[What the task requires] Every line below must be reproduced exactly. Copy them all.

[Task input]
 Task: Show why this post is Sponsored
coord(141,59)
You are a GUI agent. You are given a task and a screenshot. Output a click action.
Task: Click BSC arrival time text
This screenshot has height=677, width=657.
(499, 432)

[Response area]
 Task: Show why this post is Sponsored
coord(141,59)
You are a GUI agent. You are given a task and a screenshot. Output a click action.
Task: Click BSC arrival time text
This screenshot has height=677, width=657.
(499, 432)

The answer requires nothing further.